After the child had left the room Mr. Evringham and his housekeeper stood regarding one another. His usually unsmiling countenance was relaxed. Mrs. Forbes observed his novel expression, but did not suspect that the light twinkling in his deep-set eyes was partly due to the sight of her own pent-up emotion.

He hooked one thumb in his vest and balanced his eyeglasses in his other hand.

“Well, what do you think of her?” he inquired.

“I think, sir,” returned the housekeeper emphatically, “that if anybody bought that child for a fool he wouldn't get his money's worth.”

“Even though she is a Scientist?” added Mr. Evringham, his mustache curving in a smile.

“She's too smart for me. I don't like children to be so smart. The idea of her setting up to teach you Mr. Evringham!”

“That shouldn't be so surprising. I read a long time ago something about certain things being concealed from the wise and prudent and revealed unto babes.”

“Babes!” repeated Mrs. Forbes. “We've been the babes. If that young one can lie in bed with a fever, and wind every one of us around her finger the way she's done to-day, what can we expect when she's up and around?”

The broker laughed. “She's an Evringham, an Evringham!” he said.

“You may laugh, sir, but what do you think of her wheedling me into sending Zeke up, and then getting him off on the sly with that telegram? I faced him down with it to-night, and Zeke isn't any good at fibbing.”

“I'll be hanged if I don't think it was a pretty good thing for me,” rejoined Mr. Evringham, “and money in my pocket. It looked as if I was in for Ballard for a matter of weeks.”

“But the—the—the audacity of it!” protested Mrs. Forbes. “What do you think she said after you and Dr. Ballard had done downstairs? I tried to bring her to a sense of what she'd done, and all she answered was that she had known that God would deliver her out of the snare of the fowler. Now I should like to ask you, Mr. Evringham,” added Mrs. Forbes in an access of outraged virtue, “which of us three do you think she called the fowler?”

“Give it up, I'm sure,” returned the broker; “but I can imagine that we seemed three pretty determined giants for one small girl to outwit.”

“She'd outwit a regiment, sir; and I don't see how you can permit it.”

Mr. Evringham endeavored to compose his countenance. “We must allow her religious liberty, I suppose, Mrs. Forbes. It's a matter of religion with her—that is, we must allow it as long as she keeps well.
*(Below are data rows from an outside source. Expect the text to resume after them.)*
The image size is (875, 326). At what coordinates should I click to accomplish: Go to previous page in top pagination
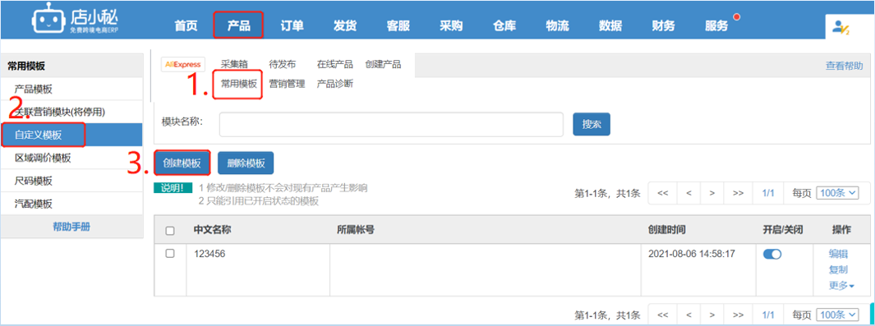[x=688, y=193]
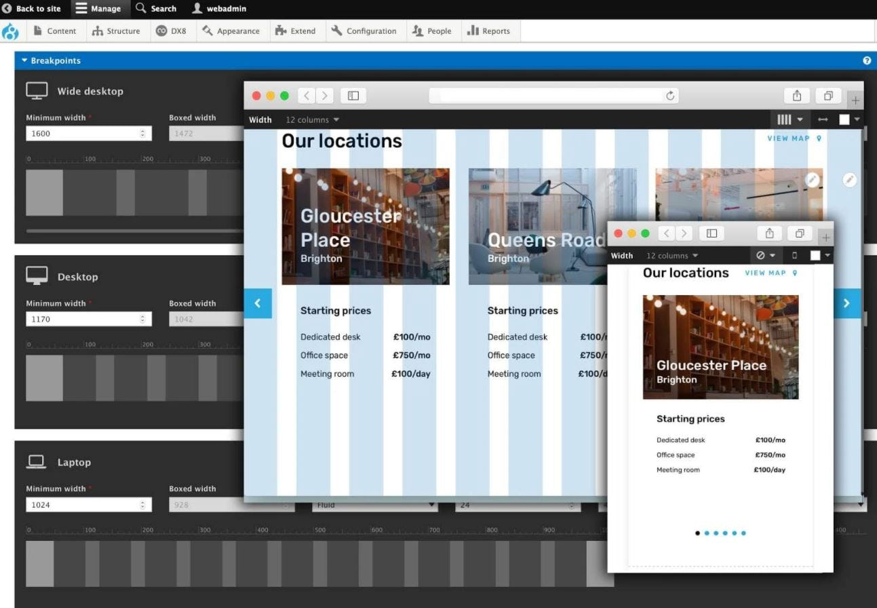Click the white background color swatch
Viewport: 877px width, 608px height.
click(x=844, y=119)
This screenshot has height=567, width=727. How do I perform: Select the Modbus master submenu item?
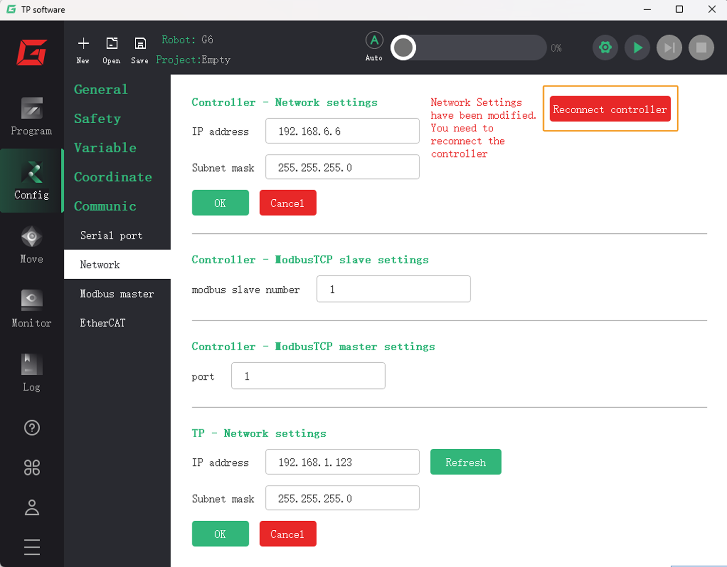[x=117, y=294]
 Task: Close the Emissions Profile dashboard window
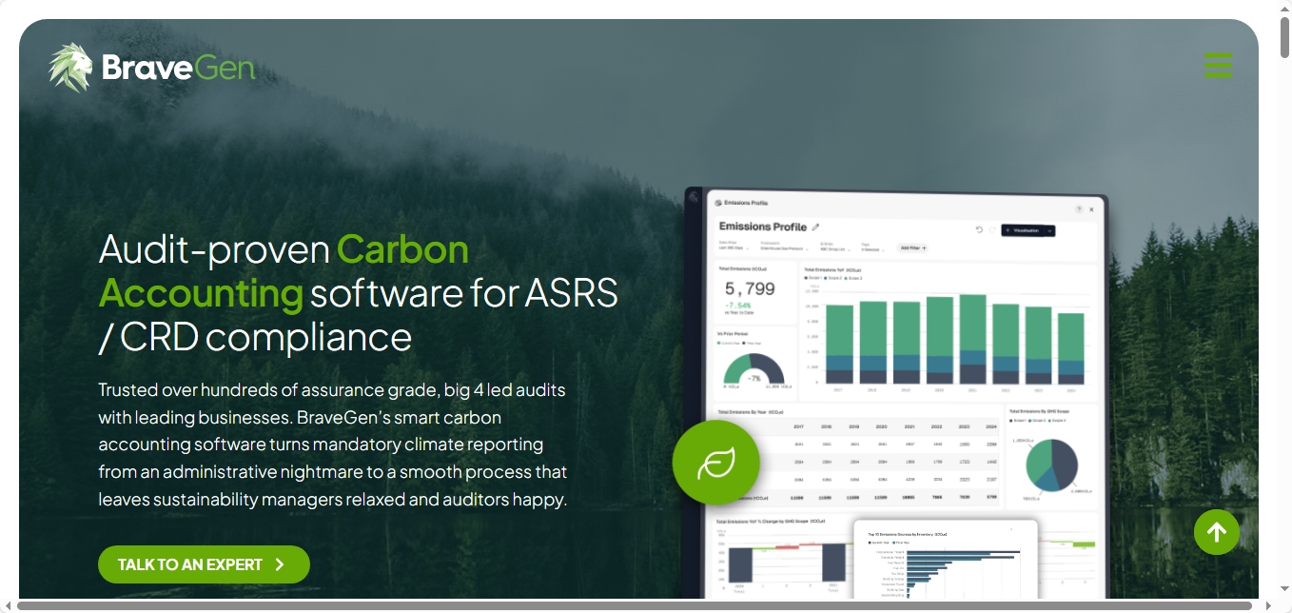[1091, 209]
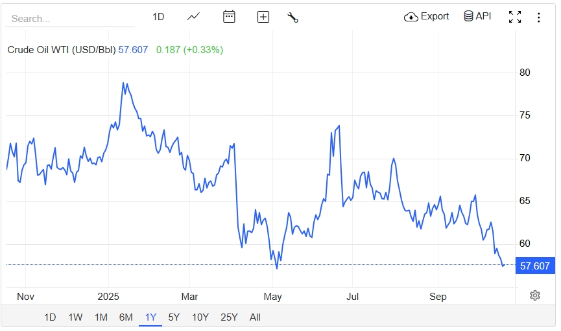
Task: Click the Crude Oil WTI series label
Action: tap(62, 50)
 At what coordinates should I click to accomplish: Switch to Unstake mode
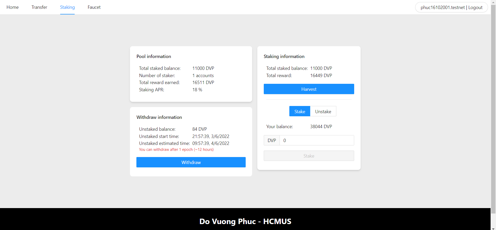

If Ballard had found her worse to-night, I assure you I should have consigned all Christian Scientists to the bottom of the sea, and that little zealot would have taken her medicine from my own hand. All's well that ends well, eh?”

Mrs. Forbes had caught sight of the incongruous adornment of her employer's desk.

With majestic strides she advanced upon the yellow chicken and swept it into her apron. “Julia must be taught not to litter your room, sir.”

“I beg your pardon,” returned the broker firmly, also advancing and holding out his hand. “That is my chicken.”

Slowly Mrs. Forbes restored the confiscated property, and Mr. Evringham examined it carefully to see that it was intact, and then set it carefully on his desk.

Mrs. Forbes recalled the confectioner's window. “She must have bought that chicken when my back was turned!” she thought. “That young one could have given points to Napoleon.”